The anti-abortion movement wants to replace my wonder at life’s origins with draconian, misogynist laws. But I can sustain my wonder at the intricate detail of human life barely the size of a pinprick without demanding the law clarify life’s boundaries.

I cannot collapse this complex period of development into a system of classification that confuses the moral, physical, and psychological distinction between a zygote, an embryo, a fetus, and a baby. They are not the same. We can think about the distinction between viable and non-viable fetal life as dependency. Pregnancy involves a human being who bleeds and hungers, who suffers and can die.

The Bible, for all of anti-abortion’s Christian culture warriors, has little interest in pinpointing the start of personhood. It says nothing about when a body gains a soul or the ethics of abortion. But the Bible is clear about this: There is tremendous grief in the world — much of it caused by people who create structural and social hierarchies. For those whose bodies are unruly to coercive power, the result is profound harm.

And yet, God is with us, there in the horrific decision to end a much-wanted pregnancy. God is holding the hand of an unhoused woman as she weeps in a Planned Parenthood office. God is there when there are no options, when there is no way out, when there is no one left. God is there in the gray space, the boundaries of which cannot be fixed by law. God is there in the wonder and the terror of the in between."

"I'm Dreaming of a Women's Rights Christmas" by Camille Hernandez, Sojourners

"When Gabriel tells Mary of God’s plan in Luke 1, Mary asks Gabriel in verse 34, “How can this be?” Mary asks this question because she is aware of the social implications of her being pregnant out of wedlock. What sticks out to me about this exchange is how Gabriel explains God’s plan to Mary: Mary’s pregnancy will be miraculous and controversial, but instead of facing public scrutiny alone, Mary will have the support of her relative, Elizabeth, who is also miraculously pregnant (v. 36). Therefore, God, through Gabriel, attempts to put Mary’s anxieties to rest by letting her know that she will have a trusted person who believes her and supports her during these vulnerable stages of pregnancy.

After Gabriel explains God’s plan, there is a holy pause. Gabriel, the pantheon of angels, and God await Mary's response. Then in verse 38, Mary says, “Here am I, the servant of the Lord; let it be with me according to your word.”

Many people believe that it is a miracle that Mary said “yes.” But the true miracle is that God waited: God’s movement is driven by a woman’s consent, agency, and bodily autonomy.

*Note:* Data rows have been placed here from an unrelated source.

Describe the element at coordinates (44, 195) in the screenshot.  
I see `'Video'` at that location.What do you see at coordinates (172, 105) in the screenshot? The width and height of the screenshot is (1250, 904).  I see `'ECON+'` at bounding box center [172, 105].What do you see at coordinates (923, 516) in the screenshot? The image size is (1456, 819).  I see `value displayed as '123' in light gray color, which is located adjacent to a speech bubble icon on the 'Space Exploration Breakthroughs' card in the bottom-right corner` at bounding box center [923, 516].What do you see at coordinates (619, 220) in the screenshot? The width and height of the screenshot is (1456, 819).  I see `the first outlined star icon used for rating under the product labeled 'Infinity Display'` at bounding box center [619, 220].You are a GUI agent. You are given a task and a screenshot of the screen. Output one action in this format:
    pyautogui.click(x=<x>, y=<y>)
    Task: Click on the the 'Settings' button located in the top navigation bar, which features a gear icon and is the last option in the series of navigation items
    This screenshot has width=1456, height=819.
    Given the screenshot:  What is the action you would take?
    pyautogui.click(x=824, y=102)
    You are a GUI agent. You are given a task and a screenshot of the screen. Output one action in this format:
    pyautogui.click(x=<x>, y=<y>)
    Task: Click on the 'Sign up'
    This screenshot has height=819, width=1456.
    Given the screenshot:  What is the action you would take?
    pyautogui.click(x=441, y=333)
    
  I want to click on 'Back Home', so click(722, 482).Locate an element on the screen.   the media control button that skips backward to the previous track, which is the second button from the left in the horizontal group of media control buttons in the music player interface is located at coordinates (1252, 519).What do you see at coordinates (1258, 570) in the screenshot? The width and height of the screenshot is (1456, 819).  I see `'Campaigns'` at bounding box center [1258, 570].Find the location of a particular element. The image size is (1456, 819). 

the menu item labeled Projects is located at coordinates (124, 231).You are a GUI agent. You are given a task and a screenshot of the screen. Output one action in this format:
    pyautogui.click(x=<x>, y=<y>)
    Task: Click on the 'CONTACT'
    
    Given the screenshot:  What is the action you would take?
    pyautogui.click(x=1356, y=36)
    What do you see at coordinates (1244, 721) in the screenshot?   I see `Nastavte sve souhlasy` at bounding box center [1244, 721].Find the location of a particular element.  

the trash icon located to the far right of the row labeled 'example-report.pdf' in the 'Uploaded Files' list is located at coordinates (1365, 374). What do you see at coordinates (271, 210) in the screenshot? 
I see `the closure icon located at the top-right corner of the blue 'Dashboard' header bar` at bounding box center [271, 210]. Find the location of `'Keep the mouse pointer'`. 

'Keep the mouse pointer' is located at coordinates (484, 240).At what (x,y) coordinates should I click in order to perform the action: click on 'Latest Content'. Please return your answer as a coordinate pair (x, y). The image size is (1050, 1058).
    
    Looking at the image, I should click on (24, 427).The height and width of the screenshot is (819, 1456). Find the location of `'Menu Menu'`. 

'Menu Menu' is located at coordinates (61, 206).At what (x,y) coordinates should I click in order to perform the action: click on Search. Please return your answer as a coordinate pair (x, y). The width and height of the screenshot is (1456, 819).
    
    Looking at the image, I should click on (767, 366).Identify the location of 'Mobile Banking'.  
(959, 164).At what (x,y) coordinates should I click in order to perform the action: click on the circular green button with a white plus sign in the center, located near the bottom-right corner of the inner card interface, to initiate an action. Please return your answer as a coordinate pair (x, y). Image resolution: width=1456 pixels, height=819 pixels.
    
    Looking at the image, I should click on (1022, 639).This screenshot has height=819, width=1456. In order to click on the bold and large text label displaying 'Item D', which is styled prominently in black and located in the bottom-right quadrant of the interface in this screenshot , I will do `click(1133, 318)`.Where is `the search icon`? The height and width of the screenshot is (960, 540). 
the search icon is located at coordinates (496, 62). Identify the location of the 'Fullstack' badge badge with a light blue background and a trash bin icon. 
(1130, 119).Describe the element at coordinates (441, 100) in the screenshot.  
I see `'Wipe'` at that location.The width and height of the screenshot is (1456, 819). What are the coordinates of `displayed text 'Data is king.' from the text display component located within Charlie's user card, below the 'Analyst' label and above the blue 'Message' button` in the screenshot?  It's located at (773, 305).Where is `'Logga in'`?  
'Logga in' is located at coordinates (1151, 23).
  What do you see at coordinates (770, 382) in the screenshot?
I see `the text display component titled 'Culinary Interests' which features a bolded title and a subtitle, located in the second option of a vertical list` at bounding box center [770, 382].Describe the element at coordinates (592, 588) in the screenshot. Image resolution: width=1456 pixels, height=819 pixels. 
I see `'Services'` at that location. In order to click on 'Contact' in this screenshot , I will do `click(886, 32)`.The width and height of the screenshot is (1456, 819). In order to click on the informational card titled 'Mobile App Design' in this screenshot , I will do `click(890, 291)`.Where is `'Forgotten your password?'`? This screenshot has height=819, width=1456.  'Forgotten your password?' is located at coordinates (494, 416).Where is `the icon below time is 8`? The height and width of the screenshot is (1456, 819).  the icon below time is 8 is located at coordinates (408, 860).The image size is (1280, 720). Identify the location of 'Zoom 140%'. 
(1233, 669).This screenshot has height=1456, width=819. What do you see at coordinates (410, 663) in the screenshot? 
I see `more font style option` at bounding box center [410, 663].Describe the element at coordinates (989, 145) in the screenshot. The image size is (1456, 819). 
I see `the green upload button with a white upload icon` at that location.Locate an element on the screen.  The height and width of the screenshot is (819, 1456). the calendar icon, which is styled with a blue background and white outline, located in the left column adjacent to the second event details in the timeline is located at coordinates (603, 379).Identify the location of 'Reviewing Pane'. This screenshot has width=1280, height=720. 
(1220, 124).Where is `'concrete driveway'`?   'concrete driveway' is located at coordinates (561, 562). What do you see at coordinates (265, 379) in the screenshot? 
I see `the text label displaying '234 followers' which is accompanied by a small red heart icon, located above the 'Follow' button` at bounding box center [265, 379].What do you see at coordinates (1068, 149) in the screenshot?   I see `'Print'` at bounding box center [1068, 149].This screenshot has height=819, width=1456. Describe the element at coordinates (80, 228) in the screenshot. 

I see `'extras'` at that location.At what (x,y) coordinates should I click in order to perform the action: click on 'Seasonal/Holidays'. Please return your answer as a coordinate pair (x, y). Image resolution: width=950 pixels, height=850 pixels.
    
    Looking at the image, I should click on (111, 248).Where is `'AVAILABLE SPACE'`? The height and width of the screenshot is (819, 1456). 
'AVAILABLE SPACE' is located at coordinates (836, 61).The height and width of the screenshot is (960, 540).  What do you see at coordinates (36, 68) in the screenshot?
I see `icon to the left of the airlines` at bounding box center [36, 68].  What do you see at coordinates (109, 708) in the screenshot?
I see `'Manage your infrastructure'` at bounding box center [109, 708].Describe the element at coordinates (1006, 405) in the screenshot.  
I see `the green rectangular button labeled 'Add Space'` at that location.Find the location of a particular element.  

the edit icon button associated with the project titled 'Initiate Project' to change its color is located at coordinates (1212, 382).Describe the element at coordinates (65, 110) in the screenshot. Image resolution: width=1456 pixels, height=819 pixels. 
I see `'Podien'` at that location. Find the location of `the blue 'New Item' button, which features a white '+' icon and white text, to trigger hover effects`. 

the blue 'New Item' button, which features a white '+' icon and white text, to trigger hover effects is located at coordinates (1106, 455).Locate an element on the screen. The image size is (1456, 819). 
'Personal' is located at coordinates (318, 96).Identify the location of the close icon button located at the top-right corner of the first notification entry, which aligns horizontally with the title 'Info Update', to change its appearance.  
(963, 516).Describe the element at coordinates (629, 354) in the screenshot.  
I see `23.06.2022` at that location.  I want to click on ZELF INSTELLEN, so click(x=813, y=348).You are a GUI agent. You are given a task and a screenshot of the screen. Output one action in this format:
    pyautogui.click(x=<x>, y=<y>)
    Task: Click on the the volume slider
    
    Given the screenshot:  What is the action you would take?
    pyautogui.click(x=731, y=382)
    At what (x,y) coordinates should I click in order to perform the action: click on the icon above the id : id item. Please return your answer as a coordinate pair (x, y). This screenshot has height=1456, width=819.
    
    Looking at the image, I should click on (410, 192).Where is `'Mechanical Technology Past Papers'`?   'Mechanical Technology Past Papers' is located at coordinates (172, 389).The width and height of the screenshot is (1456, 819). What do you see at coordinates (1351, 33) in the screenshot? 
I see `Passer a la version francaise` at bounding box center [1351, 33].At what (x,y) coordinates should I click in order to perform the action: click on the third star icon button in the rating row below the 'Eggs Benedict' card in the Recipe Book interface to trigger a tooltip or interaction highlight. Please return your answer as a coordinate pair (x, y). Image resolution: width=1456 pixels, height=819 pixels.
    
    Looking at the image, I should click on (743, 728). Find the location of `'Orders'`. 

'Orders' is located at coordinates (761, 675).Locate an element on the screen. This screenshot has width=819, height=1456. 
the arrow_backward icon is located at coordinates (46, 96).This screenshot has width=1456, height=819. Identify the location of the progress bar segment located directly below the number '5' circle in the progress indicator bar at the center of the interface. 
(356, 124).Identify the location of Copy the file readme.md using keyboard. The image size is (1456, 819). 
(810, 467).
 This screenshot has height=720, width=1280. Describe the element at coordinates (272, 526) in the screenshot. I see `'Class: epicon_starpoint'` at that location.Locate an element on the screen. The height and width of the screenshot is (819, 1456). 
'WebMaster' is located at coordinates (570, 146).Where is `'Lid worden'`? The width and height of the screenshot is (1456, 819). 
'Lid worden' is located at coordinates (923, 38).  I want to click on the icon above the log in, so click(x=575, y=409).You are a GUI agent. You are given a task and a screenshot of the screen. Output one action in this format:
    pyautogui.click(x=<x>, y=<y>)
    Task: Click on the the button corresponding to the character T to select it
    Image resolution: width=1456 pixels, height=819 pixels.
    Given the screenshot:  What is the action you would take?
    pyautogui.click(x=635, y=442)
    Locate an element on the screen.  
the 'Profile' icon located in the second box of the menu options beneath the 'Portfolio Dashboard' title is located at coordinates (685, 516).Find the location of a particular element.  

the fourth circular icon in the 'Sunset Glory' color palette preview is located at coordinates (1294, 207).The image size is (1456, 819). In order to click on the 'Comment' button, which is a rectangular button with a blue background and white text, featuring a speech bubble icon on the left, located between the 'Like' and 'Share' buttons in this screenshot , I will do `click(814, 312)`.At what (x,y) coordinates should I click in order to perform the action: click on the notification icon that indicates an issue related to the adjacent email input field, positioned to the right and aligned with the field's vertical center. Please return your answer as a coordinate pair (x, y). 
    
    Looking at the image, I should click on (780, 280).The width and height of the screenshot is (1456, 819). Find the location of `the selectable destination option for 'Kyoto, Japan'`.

In states enacting abortion bans, women are not offered that same bodily autonomy. The act of abortion is a difficult and multilayered topic — especially for Christians. Often the conversation starts and ends with arguments about “the unborn.” But the conversation rarely focuses on the agency of women or the United States’s sordid history of sterilizing Black, brown, and Indigenous women. Even today, government agencies continue to bypass immigrant women’s consent, forcing them to undergo sterilization.

There is no coercion to force Mary to say “yes” to God. Through Mary, God shows humanity that justice and liberation are predicated on a person having the agency to make their own decisions.

I am convinced that the spirit of God moves in the places where consent is restored. God’s spirit is moving in the places where victims of the United States’ violent history experience this healing and restoration. God is in the healing places that emphasize community, consent, and informed support where marginalized people’s humanity is affirmed."